[Stored data entries]
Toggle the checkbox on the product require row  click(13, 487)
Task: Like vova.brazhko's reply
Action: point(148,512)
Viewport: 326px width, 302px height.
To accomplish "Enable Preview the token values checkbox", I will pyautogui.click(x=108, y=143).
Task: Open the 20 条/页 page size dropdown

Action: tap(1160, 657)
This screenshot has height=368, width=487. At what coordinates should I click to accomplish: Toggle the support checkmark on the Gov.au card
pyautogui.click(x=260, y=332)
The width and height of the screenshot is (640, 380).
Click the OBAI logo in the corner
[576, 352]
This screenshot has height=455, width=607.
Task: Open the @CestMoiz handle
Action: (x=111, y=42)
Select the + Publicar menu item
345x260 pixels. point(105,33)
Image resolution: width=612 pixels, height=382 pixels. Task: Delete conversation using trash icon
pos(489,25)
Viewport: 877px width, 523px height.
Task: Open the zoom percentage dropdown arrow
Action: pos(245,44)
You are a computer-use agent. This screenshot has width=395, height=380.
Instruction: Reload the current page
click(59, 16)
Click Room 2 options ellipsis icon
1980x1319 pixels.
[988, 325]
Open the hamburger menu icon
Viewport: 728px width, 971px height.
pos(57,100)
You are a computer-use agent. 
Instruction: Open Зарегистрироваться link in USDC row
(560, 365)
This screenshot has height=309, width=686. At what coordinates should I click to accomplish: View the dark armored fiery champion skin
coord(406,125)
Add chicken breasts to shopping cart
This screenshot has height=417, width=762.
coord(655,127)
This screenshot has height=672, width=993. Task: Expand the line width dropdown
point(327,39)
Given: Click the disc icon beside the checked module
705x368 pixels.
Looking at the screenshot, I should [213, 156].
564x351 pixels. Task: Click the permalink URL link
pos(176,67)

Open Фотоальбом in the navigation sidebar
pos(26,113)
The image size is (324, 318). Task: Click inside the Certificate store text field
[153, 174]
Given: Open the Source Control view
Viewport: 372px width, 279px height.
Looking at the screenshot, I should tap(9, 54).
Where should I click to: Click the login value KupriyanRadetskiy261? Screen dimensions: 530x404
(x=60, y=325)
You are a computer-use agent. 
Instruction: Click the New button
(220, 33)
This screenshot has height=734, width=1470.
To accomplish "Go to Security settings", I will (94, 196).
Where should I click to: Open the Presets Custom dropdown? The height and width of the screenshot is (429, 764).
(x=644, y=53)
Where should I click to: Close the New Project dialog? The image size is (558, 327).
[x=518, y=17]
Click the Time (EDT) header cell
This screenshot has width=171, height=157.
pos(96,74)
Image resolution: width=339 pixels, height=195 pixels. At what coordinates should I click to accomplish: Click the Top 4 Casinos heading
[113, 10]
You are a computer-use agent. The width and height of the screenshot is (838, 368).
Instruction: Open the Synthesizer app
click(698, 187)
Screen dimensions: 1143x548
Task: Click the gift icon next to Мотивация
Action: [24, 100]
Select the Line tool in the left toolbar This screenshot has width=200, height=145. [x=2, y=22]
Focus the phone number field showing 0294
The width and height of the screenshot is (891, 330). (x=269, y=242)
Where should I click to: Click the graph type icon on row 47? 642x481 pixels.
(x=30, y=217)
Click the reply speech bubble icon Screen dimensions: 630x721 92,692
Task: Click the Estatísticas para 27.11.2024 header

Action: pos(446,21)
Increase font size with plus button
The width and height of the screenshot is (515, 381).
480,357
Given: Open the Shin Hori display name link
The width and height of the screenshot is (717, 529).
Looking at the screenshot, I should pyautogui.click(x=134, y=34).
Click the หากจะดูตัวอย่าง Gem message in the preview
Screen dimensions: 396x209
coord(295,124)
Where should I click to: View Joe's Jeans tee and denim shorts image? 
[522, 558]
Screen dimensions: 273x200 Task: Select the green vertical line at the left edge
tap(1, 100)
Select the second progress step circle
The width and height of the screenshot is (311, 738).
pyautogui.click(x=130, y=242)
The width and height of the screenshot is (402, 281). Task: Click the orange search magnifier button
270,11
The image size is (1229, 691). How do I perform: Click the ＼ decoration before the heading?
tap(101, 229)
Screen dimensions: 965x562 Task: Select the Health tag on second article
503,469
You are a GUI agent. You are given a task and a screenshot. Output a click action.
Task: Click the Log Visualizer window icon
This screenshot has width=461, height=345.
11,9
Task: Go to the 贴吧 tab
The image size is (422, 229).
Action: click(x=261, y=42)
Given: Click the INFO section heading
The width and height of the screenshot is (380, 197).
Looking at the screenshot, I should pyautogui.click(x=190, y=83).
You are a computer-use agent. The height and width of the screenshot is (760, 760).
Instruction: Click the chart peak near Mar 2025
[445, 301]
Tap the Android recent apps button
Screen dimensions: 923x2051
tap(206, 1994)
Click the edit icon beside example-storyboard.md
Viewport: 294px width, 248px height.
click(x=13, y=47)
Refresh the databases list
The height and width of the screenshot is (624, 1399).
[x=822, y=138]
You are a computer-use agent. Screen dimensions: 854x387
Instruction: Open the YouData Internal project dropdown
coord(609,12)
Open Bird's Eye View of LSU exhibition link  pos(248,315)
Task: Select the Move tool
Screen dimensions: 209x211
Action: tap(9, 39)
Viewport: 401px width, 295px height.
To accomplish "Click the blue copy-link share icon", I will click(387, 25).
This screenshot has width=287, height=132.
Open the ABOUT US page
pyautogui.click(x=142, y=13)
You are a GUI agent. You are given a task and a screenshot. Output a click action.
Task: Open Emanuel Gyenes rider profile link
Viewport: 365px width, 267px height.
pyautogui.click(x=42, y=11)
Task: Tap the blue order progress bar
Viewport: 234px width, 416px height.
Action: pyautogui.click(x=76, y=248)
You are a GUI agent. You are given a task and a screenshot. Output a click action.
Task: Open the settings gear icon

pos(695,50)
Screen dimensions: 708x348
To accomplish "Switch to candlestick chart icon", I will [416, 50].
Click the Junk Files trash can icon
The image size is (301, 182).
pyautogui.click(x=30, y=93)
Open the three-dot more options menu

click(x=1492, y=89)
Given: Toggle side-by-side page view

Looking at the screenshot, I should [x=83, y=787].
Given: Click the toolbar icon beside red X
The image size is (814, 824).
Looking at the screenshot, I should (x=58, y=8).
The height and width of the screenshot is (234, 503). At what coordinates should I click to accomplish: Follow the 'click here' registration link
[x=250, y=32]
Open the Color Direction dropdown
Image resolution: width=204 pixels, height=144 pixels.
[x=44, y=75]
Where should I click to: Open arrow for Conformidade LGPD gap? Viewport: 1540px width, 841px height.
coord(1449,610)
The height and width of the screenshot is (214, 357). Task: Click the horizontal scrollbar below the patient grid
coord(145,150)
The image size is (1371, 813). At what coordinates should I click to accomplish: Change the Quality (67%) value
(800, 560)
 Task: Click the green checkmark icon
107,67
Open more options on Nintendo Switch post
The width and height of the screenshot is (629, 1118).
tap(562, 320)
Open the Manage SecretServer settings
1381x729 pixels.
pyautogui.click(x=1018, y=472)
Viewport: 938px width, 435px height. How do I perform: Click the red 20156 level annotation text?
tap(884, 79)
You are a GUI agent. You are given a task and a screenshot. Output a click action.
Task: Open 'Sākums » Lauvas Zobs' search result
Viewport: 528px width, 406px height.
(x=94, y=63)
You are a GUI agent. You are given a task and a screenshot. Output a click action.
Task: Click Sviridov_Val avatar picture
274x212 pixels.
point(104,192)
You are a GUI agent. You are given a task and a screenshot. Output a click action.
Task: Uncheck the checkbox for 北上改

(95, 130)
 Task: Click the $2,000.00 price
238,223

Requirement: When a line contains the string "computer", count that line; once every line of the records has been checked, state the count alone.

Output of the task: 6